Powell also makes a variety of Bones for quad skates. They're probably going to be too hard and too small for longboards, but if you're looking to put together an inexpensive new school deck, you're golden.
Another advantage to quad skate wheels is that they work great for freestyle. They tend to be flat on the sides (no beveled edges), making them good for 80s-style rail tricks. One problem that some freestylers face is that they've set up their deck for a particular truck and wheel combination. That's fine for trucks. Take care of them, and they'll last for years, but wheels wear out. You don't want to be stuck trying to find a set of OJs that haven't been made in fifteen years. Switch to quad-skate wheels, and you might solve the problem, particularly if you go with Kryptonics Roadrunners or Hyper Stradas. One pair of skates and you've got two sets of wheels, which gives you the time to find more before the first two sets get thrashed.

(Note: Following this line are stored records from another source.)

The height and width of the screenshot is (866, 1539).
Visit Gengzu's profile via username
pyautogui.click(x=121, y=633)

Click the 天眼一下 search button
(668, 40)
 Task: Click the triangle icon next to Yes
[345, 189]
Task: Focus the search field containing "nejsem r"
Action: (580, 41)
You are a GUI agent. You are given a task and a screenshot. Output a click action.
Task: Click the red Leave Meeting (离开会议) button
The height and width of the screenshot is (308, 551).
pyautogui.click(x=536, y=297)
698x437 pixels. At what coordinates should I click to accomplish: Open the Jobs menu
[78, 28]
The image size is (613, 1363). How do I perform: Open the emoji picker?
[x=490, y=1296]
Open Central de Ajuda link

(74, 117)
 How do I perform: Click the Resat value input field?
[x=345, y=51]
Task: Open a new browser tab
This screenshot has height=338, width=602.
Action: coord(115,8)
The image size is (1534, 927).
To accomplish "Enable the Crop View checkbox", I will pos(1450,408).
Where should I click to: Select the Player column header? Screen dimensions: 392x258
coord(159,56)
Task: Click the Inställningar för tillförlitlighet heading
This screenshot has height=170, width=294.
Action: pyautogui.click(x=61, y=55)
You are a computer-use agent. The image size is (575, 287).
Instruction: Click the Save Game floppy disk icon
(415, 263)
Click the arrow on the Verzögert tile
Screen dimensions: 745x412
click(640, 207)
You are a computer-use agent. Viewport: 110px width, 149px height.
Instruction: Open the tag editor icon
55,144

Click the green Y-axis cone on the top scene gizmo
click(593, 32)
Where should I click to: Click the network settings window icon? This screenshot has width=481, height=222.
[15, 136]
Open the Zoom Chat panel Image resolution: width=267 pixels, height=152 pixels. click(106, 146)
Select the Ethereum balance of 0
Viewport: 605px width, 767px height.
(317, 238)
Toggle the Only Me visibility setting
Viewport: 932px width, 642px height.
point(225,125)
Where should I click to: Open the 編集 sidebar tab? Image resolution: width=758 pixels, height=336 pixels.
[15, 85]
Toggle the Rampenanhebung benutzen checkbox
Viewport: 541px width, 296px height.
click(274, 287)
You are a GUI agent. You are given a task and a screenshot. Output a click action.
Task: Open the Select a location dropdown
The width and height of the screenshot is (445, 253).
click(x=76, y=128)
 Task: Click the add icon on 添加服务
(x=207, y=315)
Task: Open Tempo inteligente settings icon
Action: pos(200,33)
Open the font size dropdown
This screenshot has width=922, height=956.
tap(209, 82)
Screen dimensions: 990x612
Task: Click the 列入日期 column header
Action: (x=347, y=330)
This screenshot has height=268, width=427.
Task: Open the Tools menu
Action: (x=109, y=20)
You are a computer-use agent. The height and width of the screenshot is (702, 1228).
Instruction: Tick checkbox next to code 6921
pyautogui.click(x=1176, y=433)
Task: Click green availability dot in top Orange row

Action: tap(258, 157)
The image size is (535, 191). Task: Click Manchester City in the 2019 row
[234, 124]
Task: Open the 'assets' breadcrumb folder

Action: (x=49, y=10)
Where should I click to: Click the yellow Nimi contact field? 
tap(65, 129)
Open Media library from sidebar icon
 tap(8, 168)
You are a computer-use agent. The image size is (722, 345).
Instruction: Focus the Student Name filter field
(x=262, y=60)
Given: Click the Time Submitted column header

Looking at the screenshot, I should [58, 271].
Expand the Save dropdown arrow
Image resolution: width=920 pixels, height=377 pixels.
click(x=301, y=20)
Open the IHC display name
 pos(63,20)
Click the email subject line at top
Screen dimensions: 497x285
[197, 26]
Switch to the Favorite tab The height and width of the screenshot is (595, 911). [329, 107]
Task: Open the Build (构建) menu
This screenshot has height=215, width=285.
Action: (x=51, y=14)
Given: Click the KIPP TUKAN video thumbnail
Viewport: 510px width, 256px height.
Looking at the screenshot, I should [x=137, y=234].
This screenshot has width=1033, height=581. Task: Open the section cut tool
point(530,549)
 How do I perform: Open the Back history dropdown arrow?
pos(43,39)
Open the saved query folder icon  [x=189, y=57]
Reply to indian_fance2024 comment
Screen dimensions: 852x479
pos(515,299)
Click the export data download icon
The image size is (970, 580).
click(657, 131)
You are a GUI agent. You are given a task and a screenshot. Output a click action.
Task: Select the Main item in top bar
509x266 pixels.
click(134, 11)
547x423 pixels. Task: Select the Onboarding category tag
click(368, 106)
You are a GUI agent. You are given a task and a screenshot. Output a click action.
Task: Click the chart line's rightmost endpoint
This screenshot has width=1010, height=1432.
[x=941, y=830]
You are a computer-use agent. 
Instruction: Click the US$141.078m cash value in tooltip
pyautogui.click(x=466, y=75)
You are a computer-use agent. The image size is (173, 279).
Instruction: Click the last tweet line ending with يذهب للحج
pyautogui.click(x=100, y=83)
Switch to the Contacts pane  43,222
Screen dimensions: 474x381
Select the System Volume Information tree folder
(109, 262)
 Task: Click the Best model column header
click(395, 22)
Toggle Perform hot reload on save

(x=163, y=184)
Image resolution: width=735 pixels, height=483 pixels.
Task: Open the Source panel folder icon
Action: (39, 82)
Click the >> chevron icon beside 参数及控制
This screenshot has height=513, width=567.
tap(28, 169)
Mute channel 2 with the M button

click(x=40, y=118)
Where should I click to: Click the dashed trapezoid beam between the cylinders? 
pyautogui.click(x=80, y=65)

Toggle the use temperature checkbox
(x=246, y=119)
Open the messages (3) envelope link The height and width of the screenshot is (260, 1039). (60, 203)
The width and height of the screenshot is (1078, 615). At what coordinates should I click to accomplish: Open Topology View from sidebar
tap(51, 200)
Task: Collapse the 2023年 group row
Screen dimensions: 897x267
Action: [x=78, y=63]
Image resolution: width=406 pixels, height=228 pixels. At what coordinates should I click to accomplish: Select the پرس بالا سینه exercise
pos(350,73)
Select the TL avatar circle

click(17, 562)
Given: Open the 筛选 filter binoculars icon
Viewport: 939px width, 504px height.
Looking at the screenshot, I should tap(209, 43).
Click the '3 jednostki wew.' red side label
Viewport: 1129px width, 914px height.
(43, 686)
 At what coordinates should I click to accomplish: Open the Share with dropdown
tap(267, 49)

Just keep your eyes open. Last weekend, I found a pair skates that had generic wheels that were about the same size and shape as Kryptonics 65 mms. Plus the trucks had urethane (as opposed to rubber bushings). They'll come in handy for parts for swap meet skateboard trucks; you almost always have to replace the bushings. You never know. You might stumble on a pair of quad skates with two set of mint condition Tracker Half Tracks holding the wheels on.
A good general rule is look at the boots and trucks. Nobody's going to put good wheels on skates with vinyl boots and plastic trucks. And don't let the bearings fool you. Rink skates are often set up with semi-precision bearings. You won't be able to use the bearings, but the wheels might be killer.
What's the worst that can happen? You can buy something where the wheels don't work out. Well, you can always put them back together and sell them for the same three bucks you paid for them. On the other hand you could find a good source of cheap wheels.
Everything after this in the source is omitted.